Eight Terabyte Hard Drive Brings New Meaning to Catastrophic Data Failure

In 1981, Apple brought its first external hard drive to market, the ProFile. It offered five megabytes of storage at a price of $3,500 — that’s around $700,000 per gigabyte. Yesterday, Seagate announced the world’s first 8TB drive. The company hasn’t yet disclosed pricing for the device, but its 6TB hard drives are currently running about $500.


Larger iPad Report Heralds Months of Awful MaxiPad Jokes

Apple is planning to supersize more than just the iPhone in the months ahead. Bloomberg, like the Wall Street Journal before it — and Korean news site ET News before them both — says Apple is planning to field a new iPad with a display that measures 12.9 inches diagonally. If Apple CEO Tim Cook can do 80 percent of his job on a 9.7 inch iPad, how much will he be able to do on a behemoth 12.9-incher? I’m thinking most of it, particularly if the device supports split-screen multitasking and arrives at market accompanied by an attachable keyboard.
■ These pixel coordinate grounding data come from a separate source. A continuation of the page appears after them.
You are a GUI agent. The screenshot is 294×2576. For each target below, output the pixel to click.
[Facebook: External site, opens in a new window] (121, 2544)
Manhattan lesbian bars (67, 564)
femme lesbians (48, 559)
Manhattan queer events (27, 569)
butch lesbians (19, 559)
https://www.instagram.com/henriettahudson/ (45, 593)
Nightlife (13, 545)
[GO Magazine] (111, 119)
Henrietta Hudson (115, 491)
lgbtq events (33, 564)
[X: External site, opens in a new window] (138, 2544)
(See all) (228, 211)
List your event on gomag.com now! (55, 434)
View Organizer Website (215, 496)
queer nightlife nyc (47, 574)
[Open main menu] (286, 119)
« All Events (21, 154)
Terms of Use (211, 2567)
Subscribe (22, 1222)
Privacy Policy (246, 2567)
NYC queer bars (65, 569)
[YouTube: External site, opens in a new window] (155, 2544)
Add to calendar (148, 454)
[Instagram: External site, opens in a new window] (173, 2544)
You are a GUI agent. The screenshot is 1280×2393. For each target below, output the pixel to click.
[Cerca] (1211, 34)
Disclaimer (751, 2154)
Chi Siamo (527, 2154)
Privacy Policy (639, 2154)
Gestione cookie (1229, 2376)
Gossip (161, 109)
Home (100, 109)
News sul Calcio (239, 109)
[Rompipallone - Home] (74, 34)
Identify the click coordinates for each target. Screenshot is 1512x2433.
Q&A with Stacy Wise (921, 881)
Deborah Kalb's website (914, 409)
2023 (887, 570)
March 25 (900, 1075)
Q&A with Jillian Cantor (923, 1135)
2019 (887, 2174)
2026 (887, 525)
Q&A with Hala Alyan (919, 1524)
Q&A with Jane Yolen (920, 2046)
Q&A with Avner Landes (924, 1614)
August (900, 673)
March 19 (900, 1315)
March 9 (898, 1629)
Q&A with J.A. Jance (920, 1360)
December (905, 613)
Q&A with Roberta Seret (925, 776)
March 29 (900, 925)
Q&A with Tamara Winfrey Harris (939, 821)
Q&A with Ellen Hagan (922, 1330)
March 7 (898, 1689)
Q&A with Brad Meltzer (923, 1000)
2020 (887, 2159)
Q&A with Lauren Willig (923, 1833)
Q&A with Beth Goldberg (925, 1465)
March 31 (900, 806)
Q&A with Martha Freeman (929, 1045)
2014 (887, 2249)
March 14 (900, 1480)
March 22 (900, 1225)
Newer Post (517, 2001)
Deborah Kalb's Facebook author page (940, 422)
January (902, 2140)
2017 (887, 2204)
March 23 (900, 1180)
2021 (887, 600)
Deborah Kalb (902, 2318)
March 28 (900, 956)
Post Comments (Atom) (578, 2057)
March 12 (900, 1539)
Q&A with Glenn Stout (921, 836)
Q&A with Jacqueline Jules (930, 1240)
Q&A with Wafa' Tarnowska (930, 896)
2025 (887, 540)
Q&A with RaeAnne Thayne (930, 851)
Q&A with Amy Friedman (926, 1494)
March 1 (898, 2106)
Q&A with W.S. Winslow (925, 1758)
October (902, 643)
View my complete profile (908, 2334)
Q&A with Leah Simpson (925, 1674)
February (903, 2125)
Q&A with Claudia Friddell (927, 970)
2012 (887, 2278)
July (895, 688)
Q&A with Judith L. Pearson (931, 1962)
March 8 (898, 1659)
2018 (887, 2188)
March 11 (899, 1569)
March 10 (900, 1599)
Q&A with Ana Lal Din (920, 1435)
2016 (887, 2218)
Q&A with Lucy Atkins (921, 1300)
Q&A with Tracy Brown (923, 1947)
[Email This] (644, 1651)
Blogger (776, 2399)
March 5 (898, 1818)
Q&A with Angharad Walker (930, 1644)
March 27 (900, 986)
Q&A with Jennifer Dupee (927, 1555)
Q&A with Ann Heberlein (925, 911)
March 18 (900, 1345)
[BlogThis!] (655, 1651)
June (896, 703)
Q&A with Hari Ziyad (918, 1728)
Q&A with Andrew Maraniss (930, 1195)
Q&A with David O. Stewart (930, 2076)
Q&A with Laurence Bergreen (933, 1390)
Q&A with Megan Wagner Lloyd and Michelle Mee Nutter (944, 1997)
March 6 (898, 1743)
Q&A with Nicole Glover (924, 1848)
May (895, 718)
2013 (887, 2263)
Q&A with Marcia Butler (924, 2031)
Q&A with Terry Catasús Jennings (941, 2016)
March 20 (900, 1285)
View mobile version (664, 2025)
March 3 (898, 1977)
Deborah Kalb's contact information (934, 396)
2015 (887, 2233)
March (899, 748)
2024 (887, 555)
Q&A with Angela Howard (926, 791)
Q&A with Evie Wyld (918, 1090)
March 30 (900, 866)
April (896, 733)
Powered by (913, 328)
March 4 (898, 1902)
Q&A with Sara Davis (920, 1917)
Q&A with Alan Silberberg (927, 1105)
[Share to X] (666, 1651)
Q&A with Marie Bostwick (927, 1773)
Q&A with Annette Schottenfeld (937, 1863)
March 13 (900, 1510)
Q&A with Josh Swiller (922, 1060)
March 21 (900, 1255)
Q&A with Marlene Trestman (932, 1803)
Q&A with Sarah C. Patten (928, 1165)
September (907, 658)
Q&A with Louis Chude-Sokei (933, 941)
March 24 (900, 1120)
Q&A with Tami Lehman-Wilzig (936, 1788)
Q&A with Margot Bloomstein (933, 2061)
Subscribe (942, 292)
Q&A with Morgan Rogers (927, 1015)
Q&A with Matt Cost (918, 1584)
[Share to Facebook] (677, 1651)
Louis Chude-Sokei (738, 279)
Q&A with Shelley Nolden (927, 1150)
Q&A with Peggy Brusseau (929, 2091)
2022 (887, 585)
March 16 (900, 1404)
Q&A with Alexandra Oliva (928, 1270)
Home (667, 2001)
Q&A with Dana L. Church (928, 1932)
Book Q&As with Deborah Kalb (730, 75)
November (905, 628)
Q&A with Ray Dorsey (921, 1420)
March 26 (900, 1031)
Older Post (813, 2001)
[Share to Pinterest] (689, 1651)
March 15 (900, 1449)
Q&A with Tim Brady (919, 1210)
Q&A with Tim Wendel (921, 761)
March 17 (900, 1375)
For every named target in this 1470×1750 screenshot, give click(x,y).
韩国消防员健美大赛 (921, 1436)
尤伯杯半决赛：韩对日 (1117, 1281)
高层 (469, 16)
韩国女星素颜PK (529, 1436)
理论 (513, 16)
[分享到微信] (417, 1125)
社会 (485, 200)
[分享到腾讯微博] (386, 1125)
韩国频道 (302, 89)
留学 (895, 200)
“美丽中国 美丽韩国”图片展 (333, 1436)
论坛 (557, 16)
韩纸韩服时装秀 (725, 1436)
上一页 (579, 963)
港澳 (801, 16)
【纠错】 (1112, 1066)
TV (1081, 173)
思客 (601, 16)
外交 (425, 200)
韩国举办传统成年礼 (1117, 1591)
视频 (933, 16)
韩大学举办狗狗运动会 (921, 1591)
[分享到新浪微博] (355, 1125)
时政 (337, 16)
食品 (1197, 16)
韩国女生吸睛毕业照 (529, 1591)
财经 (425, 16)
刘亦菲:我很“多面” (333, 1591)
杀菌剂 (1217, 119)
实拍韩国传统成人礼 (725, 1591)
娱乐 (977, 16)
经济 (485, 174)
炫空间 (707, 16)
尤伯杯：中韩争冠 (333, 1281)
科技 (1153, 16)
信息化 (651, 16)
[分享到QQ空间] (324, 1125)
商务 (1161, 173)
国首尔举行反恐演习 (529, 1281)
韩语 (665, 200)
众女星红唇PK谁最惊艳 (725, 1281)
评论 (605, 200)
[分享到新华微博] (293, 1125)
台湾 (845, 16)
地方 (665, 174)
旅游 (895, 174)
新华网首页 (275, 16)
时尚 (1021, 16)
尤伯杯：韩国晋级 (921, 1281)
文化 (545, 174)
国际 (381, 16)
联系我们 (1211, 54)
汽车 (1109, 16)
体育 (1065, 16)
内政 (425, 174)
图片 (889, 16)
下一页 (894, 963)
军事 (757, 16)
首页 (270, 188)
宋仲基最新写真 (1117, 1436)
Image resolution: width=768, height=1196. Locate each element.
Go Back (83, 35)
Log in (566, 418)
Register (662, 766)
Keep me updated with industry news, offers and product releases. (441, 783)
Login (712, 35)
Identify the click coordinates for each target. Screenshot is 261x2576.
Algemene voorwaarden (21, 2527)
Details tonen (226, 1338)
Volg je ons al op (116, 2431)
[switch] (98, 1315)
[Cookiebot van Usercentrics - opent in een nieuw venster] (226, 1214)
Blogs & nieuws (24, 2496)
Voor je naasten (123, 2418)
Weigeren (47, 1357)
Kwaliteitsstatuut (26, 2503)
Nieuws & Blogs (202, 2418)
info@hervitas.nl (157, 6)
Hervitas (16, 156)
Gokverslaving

Bet There’s Enough Material for an Entire Negativland Album

Public Knowledge: “We challenge YOU to remix Comcast’s repeated examples of poor customer treatment into something unique and creative. Take one or more of the recent highly publicized customer service calls with Comcast and let your imagination go to work. We want to see remixes, mashups, autotunes, interpretive dances — whatever you think of to broadcast these real customer service calls with Comcast.”


China Kinda Late to This Microsoft Antitrust Thing

Sixteen years after the U.S. Department of Justice sued Microsoft for unlawfully bundling its Internet browser and media player with Windows, China is investigating the company for similar behavior. Said Zhang Mao, chief of China’s State Administration for Industry and Commerce: “Microsoft is suspected of incomplete disclosure of information related to Windows and Office software, as well as problems in distribution and sales of its media player and browser.”


Mancrush!

Steve Jurvetson on Elon Musk: “He thinks differently. He sees the world and he sees the future in a very clear way and he executes unlike anyone we’ve seen. And so whether it’s Tesla, Space X, Solar City, which he helped form with his cousins, and two other start-ups before that, including PayPal, the guy’s had more success in more industries than any entrepreneur I know of on the planet.”


Or at the Very Least, a Photoshop Sarcasm Plug-In

Onion Managing Editor Ben Berkley on the publication’s three-person art department: “Calling them artistic wizards is a disservice to their talents. Really, it’s a travesty that Adobe hasn’t renamed Photoshop after them.”


Off Topic

Is this the new iPhone 6? and The Princess Bride recut as a horror trailer.